Yes! We work all over the United States as well as Canada. Distance is not an issue as we are accustomed to working remotely and have specific systems in place to ensure efficiency. We make various site visits throughout a project and are available at all times throughout the process.  We employ design professionals that are local to the project to gain knowledge of local governmental requirements, procedures, and location-specific insights that will streamline the project.

I spoke with an architect who said they were a design/build company. They can guarantee the price. Why should I go with you instead?

Generally, we do not recommend design/build. In the design/build scenario, you are signing a fixed fee contract for a building with perhaps a known size, but not much more. When you sign that contract, you have no idea about the quality of the HVAC systems, plumbing & cleaning systems, lighting, wall construction, flooring, equipment, or building longevity. The design/build contractor is now at liberty to put the least expensive components into the project, and any upgrades that you request will suddenly be “additional costs”. Design Learned has provided expert witness services for litigation on a number of remediation projects. Nearly every one was a design/build scenario.

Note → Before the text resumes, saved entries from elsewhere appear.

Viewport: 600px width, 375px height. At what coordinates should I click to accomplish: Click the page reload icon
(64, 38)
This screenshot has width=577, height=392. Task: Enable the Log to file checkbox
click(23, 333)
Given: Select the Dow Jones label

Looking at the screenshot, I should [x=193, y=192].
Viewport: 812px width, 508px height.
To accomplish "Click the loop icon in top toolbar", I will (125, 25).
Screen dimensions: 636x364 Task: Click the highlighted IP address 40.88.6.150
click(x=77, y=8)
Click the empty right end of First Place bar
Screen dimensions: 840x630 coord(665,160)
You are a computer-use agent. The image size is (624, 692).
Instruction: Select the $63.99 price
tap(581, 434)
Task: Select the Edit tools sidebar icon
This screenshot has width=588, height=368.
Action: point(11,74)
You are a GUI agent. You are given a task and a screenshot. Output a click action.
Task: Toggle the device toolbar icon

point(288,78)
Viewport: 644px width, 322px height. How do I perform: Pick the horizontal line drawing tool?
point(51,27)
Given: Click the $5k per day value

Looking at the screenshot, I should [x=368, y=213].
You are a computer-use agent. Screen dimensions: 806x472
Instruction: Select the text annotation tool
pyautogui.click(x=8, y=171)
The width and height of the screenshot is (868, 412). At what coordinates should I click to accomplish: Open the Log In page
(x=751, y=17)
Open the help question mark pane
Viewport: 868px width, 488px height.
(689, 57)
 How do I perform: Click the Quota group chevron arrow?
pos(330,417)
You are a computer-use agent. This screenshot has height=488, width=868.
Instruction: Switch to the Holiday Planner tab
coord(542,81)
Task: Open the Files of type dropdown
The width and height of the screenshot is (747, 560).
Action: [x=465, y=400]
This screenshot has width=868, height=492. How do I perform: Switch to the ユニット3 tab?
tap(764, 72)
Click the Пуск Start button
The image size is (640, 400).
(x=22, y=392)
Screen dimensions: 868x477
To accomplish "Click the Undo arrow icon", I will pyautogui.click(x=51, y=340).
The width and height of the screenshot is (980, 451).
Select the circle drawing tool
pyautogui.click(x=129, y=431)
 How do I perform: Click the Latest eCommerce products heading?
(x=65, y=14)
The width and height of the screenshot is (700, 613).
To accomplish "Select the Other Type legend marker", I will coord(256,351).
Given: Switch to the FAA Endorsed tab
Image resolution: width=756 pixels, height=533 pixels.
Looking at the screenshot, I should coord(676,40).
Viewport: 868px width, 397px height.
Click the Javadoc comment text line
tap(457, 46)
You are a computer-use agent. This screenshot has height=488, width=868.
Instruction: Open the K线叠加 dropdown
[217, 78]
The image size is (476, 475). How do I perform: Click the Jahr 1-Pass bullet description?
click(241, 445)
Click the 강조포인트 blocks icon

If I hire an architect, do I need to hire you too?

Yes! We develop the plans or blueprints for the mechanical, electrical, plumbing, fire protection, and noise control systems in building design and we assist the architect with the interior building design. When you hire an architect to design a building, that person then hires engineers for the mechanical, electrical, civil, and structural engineering. Collectively, they produce a set of drawings or blueprints usually referred to as the construction documents. A licensed mechanical and electrical engineer will be required on your project. We specialize in mechanical, electrical, plumbing and noise control engineering exclusively for veterinary hospitals, veterinary clinics, animal shelters, and various boarding facilities across the country.

How do I begin to make caging and equipment selections for my animal care facility?

We assist you by providing caging and equipment recommendations. We have relationships with an extensive list of important animal care caging and equipment vendors. We’ll help you determine what equipment and caging is required for your project and obtain quotes to review with you to aid in the selection process.

Why should I hire you instead of a local engineer who has completed two or three animal care facilities?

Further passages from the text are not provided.